Apparently the OS is now moving (albeit slowly) towards addressing  
this gap and it seems we have an opportunity to engage the  
strategists in the corporate office (both Phil and Dave Lovell, the  
head of public affairs).

There seems to be a good understanding of the benefits this will  
bring. Clearly it supports the non-profit sector and also the OS --  
not only in terms of helping them understand more about what people  
need from GIS, but also in helping them deliver their public service  
remit. As part of our Social Tapestries work Proboscis will start a  
'double-bottom line' value-chain analysis later in the year looking  
at what each entity in a non profit use of free GIS data would bring  
and what benefit they would receive. We think there is scope to  
outline more than just benefit in kind, but demonstrable economic  
(read monetary) benefits as part of this.

A big concern that the OS has is that if they are providing data for  
*free* they should receive some benefit from its use. This might be  
from analysing how its is used and changing their data collection/ 
surveying to address a previously unknown need (see our proposals on  
public authoring and a 'public knowledge commons' in our recent Urban  
Tapestries reports) or simply in terms of enabling non-commercial  
uses that help them achieve their public service remit to reach  
everyone, not just a few market segments. I think Roger offered some  
interesting examples of this kind of 'reciprocity' back at the event  
in April and it would not be hard to create some scenarios exploring  
this. If we can link these back to the value chain analysis I think  
we would have a powerful argument for the OS making data available  
for free at some point in the near future.

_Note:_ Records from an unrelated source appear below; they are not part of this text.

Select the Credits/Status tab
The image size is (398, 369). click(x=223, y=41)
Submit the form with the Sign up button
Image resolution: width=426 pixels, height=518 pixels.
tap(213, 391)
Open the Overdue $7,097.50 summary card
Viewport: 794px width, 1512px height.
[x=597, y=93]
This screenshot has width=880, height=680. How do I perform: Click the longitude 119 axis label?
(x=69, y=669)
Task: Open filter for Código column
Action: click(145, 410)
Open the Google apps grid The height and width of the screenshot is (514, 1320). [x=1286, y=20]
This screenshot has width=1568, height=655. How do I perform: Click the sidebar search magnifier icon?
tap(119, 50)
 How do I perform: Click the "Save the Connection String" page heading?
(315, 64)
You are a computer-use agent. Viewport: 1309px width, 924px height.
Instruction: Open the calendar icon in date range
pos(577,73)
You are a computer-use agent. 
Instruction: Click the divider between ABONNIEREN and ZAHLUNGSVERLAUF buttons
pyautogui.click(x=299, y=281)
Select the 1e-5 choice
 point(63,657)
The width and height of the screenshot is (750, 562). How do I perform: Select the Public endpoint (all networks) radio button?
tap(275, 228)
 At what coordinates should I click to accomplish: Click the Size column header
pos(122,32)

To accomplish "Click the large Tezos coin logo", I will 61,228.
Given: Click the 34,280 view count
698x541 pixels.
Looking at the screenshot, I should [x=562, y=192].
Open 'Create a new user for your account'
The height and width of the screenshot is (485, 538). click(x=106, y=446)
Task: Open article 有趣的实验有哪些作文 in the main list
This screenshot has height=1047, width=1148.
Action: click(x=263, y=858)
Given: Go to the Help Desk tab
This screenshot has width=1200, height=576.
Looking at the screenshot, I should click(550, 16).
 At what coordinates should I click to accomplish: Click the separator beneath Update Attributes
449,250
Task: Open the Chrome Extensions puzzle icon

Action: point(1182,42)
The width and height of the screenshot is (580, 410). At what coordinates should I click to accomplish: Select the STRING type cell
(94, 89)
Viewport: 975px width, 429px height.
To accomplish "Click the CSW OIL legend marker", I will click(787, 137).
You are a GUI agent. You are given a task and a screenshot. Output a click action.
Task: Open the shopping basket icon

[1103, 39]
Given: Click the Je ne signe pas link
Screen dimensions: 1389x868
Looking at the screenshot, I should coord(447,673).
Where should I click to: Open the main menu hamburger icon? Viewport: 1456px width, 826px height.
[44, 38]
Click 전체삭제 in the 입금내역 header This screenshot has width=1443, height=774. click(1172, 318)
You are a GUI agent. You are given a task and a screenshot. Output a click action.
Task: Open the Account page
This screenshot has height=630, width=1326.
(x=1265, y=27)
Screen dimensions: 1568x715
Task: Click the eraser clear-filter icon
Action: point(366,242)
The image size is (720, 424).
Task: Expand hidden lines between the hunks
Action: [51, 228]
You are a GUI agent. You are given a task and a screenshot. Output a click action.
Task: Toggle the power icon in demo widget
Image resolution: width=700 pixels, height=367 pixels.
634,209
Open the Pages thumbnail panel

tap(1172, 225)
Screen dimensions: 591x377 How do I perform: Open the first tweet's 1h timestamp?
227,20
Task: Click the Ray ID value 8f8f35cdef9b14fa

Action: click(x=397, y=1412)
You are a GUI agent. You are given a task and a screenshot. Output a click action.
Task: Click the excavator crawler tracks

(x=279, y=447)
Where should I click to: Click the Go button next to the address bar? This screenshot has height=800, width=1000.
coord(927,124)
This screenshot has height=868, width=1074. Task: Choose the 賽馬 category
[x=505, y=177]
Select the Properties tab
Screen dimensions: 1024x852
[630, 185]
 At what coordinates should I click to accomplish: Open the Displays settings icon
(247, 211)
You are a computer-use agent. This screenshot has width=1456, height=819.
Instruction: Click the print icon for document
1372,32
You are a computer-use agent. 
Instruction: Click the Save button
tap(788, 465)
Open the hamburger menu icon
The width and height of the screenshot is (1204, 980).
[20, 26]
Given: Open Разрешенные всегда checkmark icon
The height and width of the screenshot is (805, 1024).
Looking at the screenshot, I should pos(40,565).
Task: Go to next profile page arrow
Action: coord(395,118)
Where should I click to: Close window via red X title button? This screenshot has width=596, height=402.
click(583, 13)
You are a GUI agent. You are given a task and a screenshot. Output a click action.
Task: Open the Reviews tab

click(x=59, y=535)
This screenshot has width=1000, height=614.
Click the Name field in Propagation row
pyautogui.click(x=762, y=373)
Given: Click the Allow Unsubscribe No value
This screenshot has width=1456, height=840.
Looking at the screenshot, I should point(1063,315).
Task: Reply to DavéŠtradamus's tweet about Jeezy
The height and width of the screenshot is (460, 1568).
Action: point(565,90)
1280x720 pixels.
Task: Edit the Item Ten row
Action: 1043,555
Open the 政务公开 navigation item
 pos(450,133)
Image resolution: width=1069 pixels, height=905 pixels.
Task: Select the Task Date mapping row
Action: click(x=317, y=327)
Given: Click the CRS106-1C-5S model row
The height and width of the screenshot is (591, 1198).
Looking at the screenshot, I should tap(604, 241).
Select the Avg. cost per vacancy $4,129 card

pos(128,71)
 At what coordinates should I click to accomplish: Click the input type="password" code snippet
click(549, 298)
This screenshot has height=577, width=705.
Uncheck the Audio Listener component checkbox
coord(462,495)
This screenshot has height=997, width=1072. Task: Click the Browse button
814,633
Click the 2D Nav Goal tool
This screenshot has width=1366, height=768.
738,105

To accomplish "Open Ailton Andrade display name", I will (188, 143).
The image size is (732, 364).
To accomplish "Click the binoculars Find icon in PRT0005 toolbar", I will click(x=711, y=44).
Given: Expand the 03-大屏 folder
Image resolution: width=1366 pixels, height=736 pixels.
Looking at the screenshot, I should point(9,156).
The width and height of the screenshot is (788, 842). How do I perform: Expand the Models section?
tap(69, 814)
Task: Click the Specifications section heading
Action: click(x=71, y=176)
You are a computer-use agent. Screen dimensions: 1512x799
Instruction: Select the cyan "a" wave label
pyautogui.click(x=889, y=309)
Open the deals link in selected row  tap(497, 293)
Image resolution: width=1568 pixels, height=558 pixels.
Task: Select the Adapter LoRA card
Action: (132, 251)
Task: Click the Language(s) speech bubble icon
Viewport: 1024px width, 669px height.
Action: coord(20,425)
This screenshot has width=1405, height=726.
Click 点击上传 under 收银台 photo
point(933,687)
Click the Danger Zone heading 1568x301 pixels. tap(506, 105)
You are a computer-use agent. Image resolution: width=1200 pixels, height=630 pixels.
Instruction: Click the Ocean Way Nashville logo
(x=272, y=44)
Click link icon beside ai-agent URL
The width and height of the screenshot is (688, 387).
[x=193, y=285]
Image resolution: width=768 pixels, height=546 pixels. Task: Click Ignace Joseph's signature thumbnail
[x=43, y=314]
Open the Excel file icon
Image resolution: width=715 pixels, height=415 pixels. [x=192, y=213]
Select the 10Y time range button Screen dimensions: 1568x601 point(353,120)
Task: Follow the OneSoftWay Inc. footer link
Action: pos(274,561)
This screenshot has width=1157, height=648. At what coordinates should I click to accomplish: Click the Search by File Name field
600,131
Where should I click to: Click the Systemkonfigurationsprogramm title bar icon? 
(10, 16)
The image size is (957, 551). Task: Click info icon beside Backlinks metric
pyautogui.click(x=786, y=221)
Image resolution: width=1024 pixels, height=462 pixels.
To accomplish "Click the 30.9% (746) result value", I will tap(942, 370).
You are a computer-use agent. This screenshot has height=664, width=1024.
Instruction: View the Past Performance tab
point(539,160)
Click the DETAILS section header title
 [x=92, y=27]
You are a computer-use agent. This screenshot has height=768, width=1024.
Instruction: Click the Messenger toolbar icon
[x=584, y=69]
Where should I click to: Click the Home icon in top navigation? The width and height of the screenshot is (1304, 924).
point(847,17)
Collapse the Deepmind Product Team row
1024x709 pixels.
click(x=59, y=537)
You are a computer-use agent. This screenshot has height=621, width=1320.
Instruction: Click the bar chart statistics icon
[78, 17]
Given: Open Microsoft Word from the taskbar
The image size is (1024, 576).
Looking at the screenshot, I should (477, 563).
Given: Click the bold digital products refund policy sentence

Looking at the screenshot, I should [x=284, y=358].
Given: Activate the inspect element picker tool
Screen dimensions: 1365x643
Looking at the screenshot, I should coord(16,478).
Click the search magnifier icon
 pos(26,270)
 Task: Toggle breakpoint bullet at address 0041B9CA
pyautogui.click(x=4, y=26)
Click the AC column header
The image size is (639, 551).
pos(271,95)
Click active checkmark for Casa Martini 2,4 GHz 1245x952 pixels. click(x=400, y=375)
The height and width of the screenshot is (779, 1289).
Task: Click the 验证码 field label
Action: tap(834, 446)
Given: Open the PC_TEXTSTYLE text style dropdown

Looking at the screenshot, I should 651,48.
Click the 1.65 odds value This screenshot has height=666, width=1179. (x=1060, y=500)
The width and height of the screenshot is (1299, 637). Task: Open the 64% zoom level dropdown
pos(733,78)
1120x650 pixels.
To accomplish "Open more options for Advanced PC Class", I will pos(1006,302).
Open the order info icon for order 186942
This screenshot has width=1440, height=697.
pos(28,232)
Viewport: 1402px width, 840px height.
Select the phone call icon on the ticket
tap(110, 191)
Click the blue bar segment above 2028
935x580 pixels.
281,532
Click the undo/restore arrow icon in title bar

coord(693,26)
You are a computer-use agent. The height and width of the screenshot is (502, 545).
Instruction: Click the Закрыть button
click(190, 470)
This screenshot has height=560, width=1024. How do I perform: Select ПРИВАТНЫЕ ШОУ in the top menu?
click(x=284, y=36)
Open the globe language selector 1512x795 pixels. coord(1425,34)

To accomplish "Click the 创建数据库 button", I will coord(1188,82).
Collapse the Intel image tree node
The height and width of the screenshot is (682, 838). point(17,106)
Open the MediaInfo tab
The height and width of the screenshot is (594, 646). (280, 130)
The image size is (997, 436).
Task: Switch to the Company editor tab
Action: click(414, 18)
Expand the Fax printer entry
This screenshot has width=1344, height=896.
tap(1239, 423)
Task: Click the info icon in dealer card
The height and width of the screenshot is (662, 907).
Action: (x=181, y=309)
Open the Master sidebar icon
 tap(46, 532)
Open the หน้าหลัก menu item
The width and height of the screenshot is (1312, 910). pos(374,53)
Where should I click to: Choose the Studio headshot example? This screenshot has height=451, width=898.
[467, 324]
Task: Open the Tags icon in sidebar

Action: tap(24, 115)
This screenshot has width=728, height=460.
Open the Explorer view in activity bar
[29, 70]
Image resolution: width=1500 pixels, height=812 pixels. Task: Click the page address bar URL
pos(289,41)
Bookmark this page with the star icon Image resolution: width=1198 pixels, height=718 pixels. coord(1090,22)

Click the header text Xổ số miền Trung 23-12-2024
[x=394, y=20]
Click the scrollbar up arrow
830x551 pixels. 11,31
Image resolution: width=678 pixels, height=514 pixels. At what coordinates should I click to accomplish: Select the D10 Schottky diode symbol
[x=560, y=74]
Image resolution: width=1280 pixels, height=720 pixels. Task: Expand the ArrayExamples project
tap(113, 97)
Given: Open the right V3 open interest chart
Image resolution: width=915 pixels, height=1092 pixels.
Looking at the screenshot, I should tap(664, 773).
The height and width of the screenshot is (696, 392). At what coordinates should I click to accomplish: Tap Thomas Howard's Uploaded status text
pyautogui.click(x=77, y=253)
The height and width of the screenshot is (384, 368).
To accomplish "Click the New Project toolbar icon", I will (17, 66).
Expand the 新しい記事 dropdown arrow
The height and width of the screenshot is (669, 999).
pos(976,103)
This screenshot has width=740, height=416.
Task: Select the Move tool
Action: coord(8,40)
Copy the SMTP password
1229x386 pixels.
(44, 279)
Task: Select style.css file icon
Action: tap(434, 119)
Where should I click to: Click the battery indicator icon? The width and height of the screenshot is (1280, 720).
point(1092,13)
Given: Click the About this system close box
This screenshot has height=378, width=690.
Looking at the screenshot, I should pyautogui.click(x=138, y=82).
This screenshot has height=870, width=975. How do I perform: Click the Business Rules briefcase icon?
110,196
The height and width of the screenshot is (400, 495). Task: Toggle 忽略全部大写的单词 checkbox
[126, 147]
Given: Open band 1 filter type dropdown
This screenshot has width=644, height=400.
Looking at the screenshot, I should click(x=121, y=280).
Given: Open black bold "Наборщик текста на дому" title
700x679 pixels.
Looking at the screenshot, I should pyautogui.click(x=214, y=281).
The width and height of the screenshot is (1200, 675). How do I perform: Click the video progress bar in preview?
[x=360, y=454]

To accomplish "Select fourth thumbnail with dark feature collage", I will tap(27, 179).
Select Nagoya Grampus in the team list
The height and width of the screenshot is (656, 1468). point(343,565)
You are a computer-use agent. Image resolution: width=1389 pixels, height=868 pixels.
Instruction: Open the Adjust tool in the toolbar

Phil explained some more about OS licenses for the public sector  
which I (and most public sector people I know) was unaware of -- such  
as a Local Authority License similar to the Central Government  
license. What is particularly of interest here is that schools are  
included in the license and in theory have access to OS data (not  
just maps). In practice most don't have the IT staff to access and  
use the data, or the local authority doesn't have the capacity to  
deliver the data, or it operates an internal market and charges the  
school's budget for access. OS and BECTA are working on a scheme to  
make access available to all schools to get around this issue. I  
think there's some really big opportunities here for local mapping if  
hackers are prepared to develop software that schools can use (we're  
working on something like this with the Urban Tapestries software  
platform and this was of great significance). I'd like to see how  
this kind of licence for local authorities extends to organisations  
like Tenant Management groups on council-owned housing estates and  
other independent groups/communities whose remit is directly linked  
to local authorities (again we're working with a tenant management  
group on an estate in west London to help them plan their  
regeneration strategy using Urban Tapestries).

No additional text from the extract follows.